On August 5, 2016, the Company entered into a loan and security agreement with Silicon Valley Bank (the Bank).  Under the agreement, the Bank agreed to provide the Company with up to $5.0 million in debt financing, consisting of a term loan in an aggregate original principal amount not to exceed $4.0 million (the “Term Loan”) and a revolving line of credit in an aggregate principal amount not to exceed $1.0 million outstanding at any time (the “Revolving Line”; together with the Term Loan, the “Loans”).  Proceeds from the Loans were to be used for general corporate and working capital purposes.  The Term Loan expired unused on November 30, 2016. Advances under the Revolving Line, if any, are available to the Company until March 31, 2020 and accrue interest at a floating annual rate equal to 1.75% or 1.0% above the prime rate, depending on liquidity factors. Outstanding borrowings, if any, are collateralized by all of the Company’s assets, excluding intellectual property which is subject to a negative pledge. There were no borrowings outstanding under this facility as of December 31, 2018 or 2017.

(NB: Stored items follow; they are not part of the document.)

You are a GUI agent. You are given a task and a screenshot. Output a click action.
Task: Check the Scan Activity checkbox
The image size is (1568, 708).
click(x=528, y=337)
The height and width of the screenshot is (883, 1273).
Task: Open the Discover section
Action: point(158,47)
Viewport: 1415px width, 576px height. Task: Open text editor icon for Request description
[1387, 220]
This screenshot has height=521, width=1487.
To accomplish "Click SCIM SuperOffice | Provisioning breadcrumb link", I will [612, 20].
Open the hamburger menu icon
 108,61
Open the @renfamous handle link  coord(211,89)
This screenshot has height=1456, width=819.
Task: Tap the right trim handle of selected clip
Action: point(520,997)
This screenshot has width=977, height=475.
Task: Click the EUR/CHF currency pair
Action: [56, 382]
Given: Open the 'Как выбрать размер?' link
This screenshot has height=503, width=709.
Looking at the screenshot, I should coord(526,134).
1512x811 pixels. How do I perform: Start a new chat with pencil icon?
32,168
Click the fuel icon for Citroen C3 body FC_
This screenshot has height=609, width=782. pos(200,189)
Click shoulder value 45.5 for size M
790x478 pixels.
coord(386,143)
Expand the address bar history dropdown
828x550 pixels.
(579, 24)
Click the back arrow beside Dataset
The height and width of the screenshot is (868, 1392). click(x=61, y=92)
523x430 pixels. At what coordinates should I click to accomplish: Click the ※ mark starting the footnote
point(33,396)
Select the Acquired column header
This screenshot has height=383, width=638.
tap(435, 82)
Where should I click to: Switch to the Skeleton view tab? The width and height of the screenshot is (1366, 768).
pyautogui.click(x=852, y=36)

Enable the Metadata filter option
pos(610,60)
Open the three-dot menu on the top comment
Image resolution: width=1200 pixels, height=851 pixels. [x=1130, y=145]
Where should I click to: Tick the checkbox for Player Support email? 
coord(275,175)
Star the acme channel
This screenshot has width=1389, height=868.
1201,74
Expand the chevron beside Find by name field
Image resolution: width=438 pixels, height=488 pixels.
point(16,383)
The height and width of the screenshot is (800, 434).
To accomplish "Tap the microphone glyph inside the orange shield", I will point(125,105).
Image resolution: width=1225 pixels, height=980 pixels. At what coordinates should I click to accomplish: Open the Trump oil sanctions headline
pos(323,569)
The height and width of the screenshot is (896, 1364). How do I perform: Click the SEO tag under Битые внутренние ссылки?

Warrants: In connection with the funding of term loans under prior agreements, the Company issued warrants to the Bank and one of its affiliates to purchase 9 shares of common stock at an exercise price of $43,848 per share and warrants to purchase 4 shares of common stock at an exercise price of $30,912 per share. The Company valued these warrants at $32,424 per share and $22,764 per share, respectively, utilizing the Black Scholes option pricing model and the following assumptions: an expected dividend yield of 0%, an expected stock price volatility of 88.07% and 87.04%, a risk-free interest rate of 1.86% and 2.20%, and an expected life of 6.25 years. The warrants were fully vested on the date of grant and expire on February 2025, and June 2025, respectively.